The TestUser class models a user, their credentials, and claims in IdentityServer. Use of TestUser is simiar to the use of the “in-memory” stores in that it is intended for when prototyping, developing, and/or testing. The use of TestUser is not recommended in production.

  • AddTestUsers
    Registers TestUserStore based on a collection of TestUser objects. TestUserStore is used by the default quickstart UI. Also registers implementations of IProfileService and IResourceOwnerPasswordValidator.

Additional services

  • AddExtensionGrantValidator
    Adds IExtensionGrantValidator implementation for use with extension grants.
  • AddSecretParser
    Adds ISecretParser implementation for parsing client or API resource credentials.
  • AddSecretValidator
    Adds ISecretValidator implementation for validating client or API resource credentials against a credential store.
  • AddResourceOwnerValidator
    Adds IResourceOwnerPasswordValidator implementation for validating user credentials for the resource owner password credentials grant type.
  • AddProfileService
    Adds IProfileService implementation for connecting to your custom user profile store. The DefaultProfileService class provides the default implementation which relies upon the authentication cookie as the only source of claims for issuing in tokens.
  • AddAuthorizeInteractionResponseGenerator
    Adds IAuthorizeInteractionResponseGenerator implementation to customize logic at authorization endpoint for when a user must be shown a UI for error, login, consent, or any other custom page. The AuthorizeInteractionResponseGenerator class provides a default implementation, so consider deriving from this existing class if you need to augment the existing behavior.
  • AddCustomAuthorizeRequestValidator
    Adds ICustomAuthorizeRequestValidator implementation to customize request parameter validation at the authorization endpoint.
  • AddCustomTokenRequestValidator
    Adds ICustomTokenRequestValidator implementation to customize request parameter validation at the token endpoint.

Caching

Client and resource configuration data is used frequently by IdentityServer. If this data is being loaded from a database or other external store, then it might be expensive to frequently re-load the same data.

  • AddClientStoreCache
    Registers a IClientStore decorator implementation which will maintain an in-memory cache of Client configuration objects. The cache duration is configurable on the Caching configuration options on the IdentityServerOptions.
  • AddResourceStoreCache
    Registers a IResourceStore decorator implementation which will maintain an in-memory cache of IdentityResource and ApiResource configuration objects. The cache duration is configurable on the Caching configuration options on the IdentityServerOptions.

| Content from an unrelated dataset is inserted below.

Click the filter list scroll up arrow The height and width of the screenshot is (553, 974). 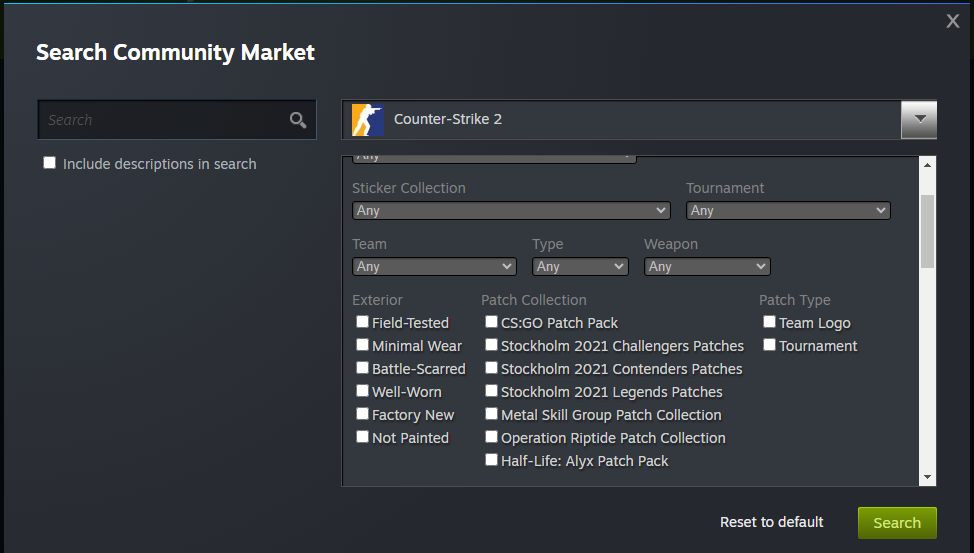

Further customization of the cache is possible:

The default caching relies upon the ICache<T> implementation. If you wish to customize the caching behavior for the specific configuration objects, you can replace this implementation in the dependency injection system.

The default implementation of the ICache<T> itself relies upon the IMemoryCache interface (and MemoryCache implementation) provided by .NET. If you wish to customize the in-memory caching behavior, you can replace the IMemoryCache implementation in the dependency injection system.

Configuring the pipeline

You need to add IdentityServer to the pipeline by calling:

public void Configure(IApplicationBuilder app)
{
    app.UseIdentityServer();
}

There is no additional configuration for the middleware.

Be aware that order matters in the pipeline. For example, you will want to add IdentitySever before the UI framework that implementes the login screen.